Scaling Operations¶
This section covers horizontal scaling procedures for Cassandra clusters, including capacity planning, node addition and removal strategies, and operational best practices for maintaining cluster balance during topology changes.
Scaling Model¶
Horizontal vs Vertical Scaling¶
Cassandra is designed for horizontal scaling—adding more nodes rather than larger nodes:
| Approach | Advantages | Disadvantages |
|---|---|---|
| Horizontal | Linear scaling, fault tolerance | Data movement required |
| Vertical | No data movement | Hardware limits, no added fault tolerance |
Capacity Planning¶
Key Metrics¶
Before scaling, assess current cluster state:
| Metric | Target Range | Action if Exceeded |
|---|---|---|
| Disk usage | < 50% | Add nodes before 60% |
| CPU utilization | < 60% | Add nodes or optimize queries |
| Memory pressure | Heap < 80% | Tune JVM or add nodes |
| Read latency (p99) | < 50ms | Add nodes or review data model |
| Write latency (p99) | < 25ms | Add nodes or reduce batch size |
Data Distribution Formula¶
For a cluster with N nodes and replication factor RF:
Data per node = (Total data × RF) / N
Example:
- Total unique data: 1 TB
- RF: 3
- Nodes: 6
- Data per node: (1TB × 3) / 6 = 500 GB
Scaling Calculations¶
Adding nodes:
New data per node = Current data per node × (N / (N + new_nodes))

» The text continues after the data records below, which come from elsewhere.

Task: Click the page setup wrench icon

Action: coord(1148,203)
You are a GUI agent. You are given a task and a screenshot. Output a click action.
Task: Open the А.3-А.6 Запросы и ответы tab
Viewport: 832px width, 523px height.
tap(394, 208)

Example: Adding 3 nodes to 6-node cluster
- Current: 500 GB per node
- New: 500 GB × (6 / 9) = 333 GB per node
Data movement estimation:
Data to stream = (Total data × RF × new_nodes) / (N + new_nodes)
Example: Adding 3 nodes
- Data to stream: (1TB × 3 × 3) / 9 = 1 TB total
Scaling Up (Adding Nodes)¶
Planning Node Addition¶
Addition Best Practices¶
| Practice | Rationale |
|---|---|
| Add multiple of RF | Maintains balanced distribution |
| Add one at a time | Reduces cluster stress |
| Wait for NORMAL | Ensure complete bootstrap |
| Schedule during low traffic | Minimize impact |
| Monitor existing nodes | Watch for compaction backlog |
Multi-Datacenter Scaling¶
When scaling across datacenters:
# Ensure proportional capacity per DC
# Example: RF=3 per DC
DC1: 6 nodes (3 replicas distributed across 6)
DC2: 6 nodes (3 replicas distributed across 6)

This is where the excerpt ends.